Stored data
******************************
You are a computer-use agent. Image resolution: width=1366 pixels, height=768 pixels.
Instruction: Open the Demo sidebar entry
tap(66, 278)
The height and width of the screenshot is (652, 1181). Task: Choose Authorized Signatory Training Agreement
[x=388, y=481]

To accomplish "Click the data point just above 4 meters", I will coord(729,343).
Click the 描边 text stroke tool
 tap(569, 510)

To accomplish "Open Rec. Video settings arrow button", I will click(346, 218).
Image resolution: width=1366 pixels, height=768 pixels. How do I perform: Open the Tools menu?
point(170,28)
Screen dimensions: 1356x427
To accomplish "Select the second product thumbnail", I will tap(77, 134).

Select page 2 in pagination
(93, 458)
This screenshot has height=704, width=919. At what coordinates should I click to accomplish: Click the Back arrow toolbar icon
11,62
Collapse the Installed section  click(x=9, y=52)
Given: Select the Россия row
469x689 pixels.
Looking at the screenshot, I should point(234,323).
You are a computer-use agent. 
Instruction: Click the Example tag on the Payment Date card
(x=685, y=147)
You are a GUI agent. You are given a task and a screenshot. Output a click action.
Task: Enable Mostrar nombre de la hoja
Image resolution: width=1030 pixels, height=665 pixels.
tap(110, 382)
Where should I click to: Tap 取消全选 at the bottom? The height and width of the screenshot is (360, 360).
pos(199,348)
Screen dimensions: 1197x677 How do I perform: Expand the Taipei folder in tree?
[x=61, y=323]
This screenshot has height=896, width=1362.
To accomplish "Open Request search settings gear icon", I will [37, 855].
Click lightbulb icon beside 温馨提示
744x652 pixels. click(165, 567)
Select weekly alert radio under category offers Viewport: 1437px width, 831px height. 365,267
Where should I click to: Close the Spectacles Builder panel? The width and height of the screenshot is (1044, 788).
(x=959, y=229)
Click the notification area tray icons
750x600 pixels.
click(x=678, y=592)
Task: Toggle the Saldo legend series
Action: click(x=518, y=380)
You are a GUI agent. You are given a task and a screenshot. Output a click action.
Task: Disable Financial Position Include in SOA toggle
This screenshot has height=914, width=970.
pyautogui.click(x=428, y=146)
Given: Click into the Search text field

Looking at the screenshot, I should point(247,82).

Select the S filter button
******************************
__Your task__
Every line above in which the word "settings" occurs is to be copied.

__Answer below__
To accomplish "Open Rec. Video settings arrow button", I will click(346, 218).
To accomplish "Open Request search settings gear icon", I will [37, 855].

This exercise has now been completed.